Il émigre aux États-Unis en 1959 et fait fortune dans l’industrie de l’amiante. Il deviendra plus tard ambassadeur de l’Ordre souverain militaire et hospitalier de Saint-Jean de Jérusalem, de Rhodes et de Malte (connu sous l’Ordre de Malte), une organisation caritative internationale qui se consacre notamment aux personnes démunies.
En 1965, il achète un vaste terrain sur l’ile Roberts et y fait construire une immense villa, qu’il baptise Shangri-La (paradis), du nom d’un lieu de l’Himalaya tibétain imaginé par l’auteur britannique James Hilton dans son livre Les Horizons perdus.
Le vaste domaine de Carlo Amato comprend également un labyrinthe de lavande, et plusieurs pavillons pour invités. Sur son domaine, il introduit des sangliers provenant de la Forêt-Noire allemande pour s’adonner à la chasse récréative. Il en vend la viande à des restaurants de Montréal et de New York.
Amato accueille dans son domaine des personnalités internationales, dont les actrices italiennes Sophia Loren et Gina Lollobrigida. Il invite aussi des chefs de renom pour expérimenter des plats à base de viande de sanglier.
La naissance d’un classique
C’est dans ce contexte que les deux propriétaires du Cirque et les personnes qui les accompagnent arrivent en Nouvelle-Écosse.
Un après-midi, Egidiana décide de préparer un petit plat de pâtes avec ce qu’elle a sous la main : tomates, haricots verts, pois surgelés, brocoli et noix de pin. Elle y ajoute une crème épaisse afin de lier le tout. Ainsi naissent les pâtes primavera!
Sirio Maccioni aime le résultat. De retour à New York, il retravaille la recette quelque peu et décide de servir le plat à son restaurant. Les clients en redemandent!
Sauf que Jean Vergnes, qui est responsable de la cuisine, refuse d’inscrire les pâtes primavera – ou tout autre plat de pâtes – au menu du Cirque.
Pour satisfaire sa clientèle, Maccioni fait préparer les pâtes – en l’occurrence des spaghettis – dans un grand chaudron dans un couloir à côté de la cuisine. L’assemblage et le dressage des assiettes ont ensuite lieu en salle à manger.

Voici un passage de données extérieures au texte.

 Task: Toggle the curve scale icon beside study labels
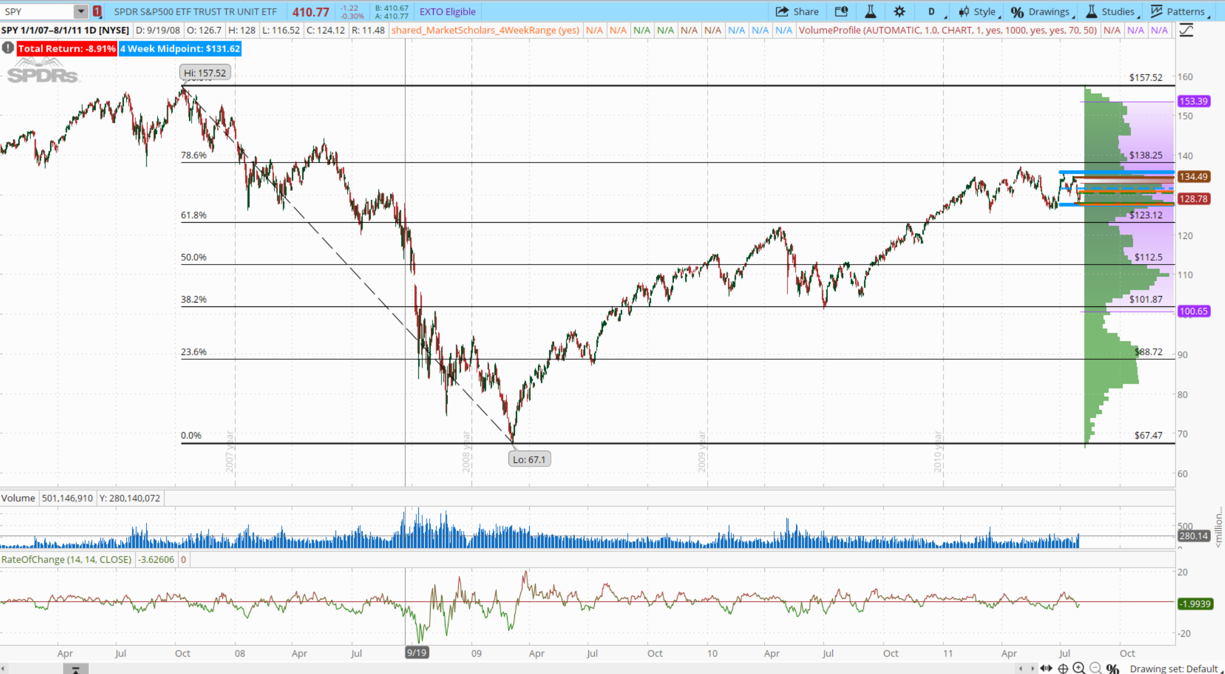click(x=1186, y=31)
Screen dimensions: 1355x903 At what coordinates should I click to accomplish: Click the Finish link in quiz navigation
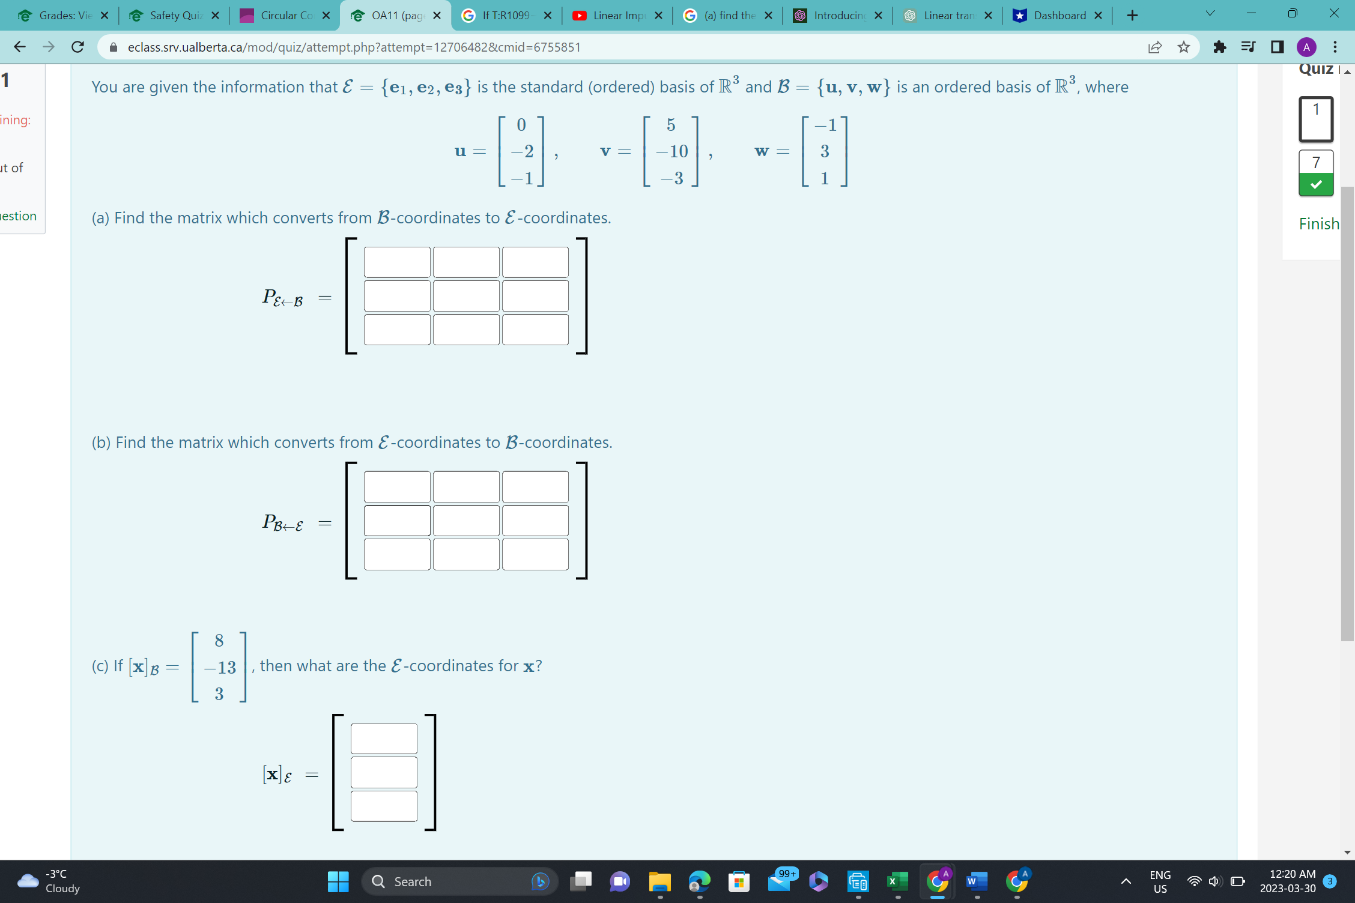coord(1319,223)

Le plat connait une telle popularité qu’il devient la signature du restaurant, tout en ne figurant jamais sur le menu…
Or, voilà que Mimi Sheraton, une des plus grandes critiques gastronomiques des États-Unis, publie un article élogieux sur le restaurant Le Cirque et son plat «officieux». Une autre critique renommée, Gael Greene, fait de même et décrit le plat comme étant «aussi croustillant et de toute beauté que Matisse».
Jean Vergnes doit déposer les armes; il accepte finalement d’offrir officiellement au Cirque les pâtes primavera, dont la réputation se répandra comme une trainée de poudre… Primavera bien qui rira le dernier.
Elles font leur apparition dans les restaurants italo-américains de la ville, puis un peu partout aux États-Unis. Sirio Maccioni dira que le plat surpassera l’emblématique fettucine Alfredo dans la faveur des gourmets.
Paternité contestée
Comme c’est souvent le cas, la paternité – ou la maternité dans ce cas-ci – des pâtes primavera sera contestée.
Un chef amateur, Edward Giobbi, soutient qu’il avait montré un plat similaire à Maccioni et à Jean Vergnes et que Vergnes l’avait légèrement modifié. Cette version des origines des pâtes primavera est plus ou moins probable vu qu’on sait avec certitude que Vergnes ne voulait rien entendre des pâtes.
Un autre chef, Franco Brigandi, clame aussi les avoir inventées alors qu’il était maitre d’hôtel au Il Gatto Pardo Ristorante à New York.
Ces affirmations sont vouées à mal passer l’épreuve du temps. De façon générale, on admet que les pâtes primavera ont été conçues et préparées un certain été avec ce qu’il y avait dans le frigo sur une ile néoécossaise, dans un coin d’Acadie.